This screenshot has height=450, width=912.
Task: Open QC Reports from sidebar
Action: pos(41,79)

* * *

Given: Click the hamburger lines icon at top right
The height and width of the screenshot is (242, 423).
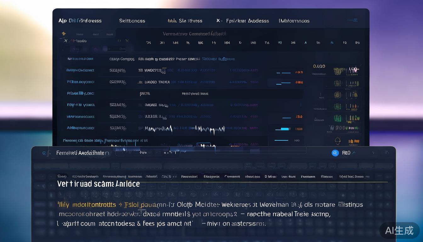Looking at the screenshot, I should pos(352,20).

* * *

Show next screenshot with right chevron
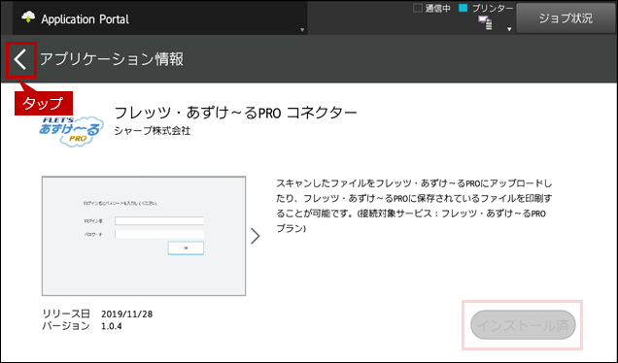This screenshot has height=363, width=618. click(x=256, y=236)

- _Task to complete_
Print the material exactly as it appears, from the line containing "This screenshot has height=450, width=912." through the line containing "Action: pos(41,79)", including both of those lines.

- _Full answer_
This screenshot has height=450, width=912.
Task: Open QC Reports from sidebar
Action: pos(41,79)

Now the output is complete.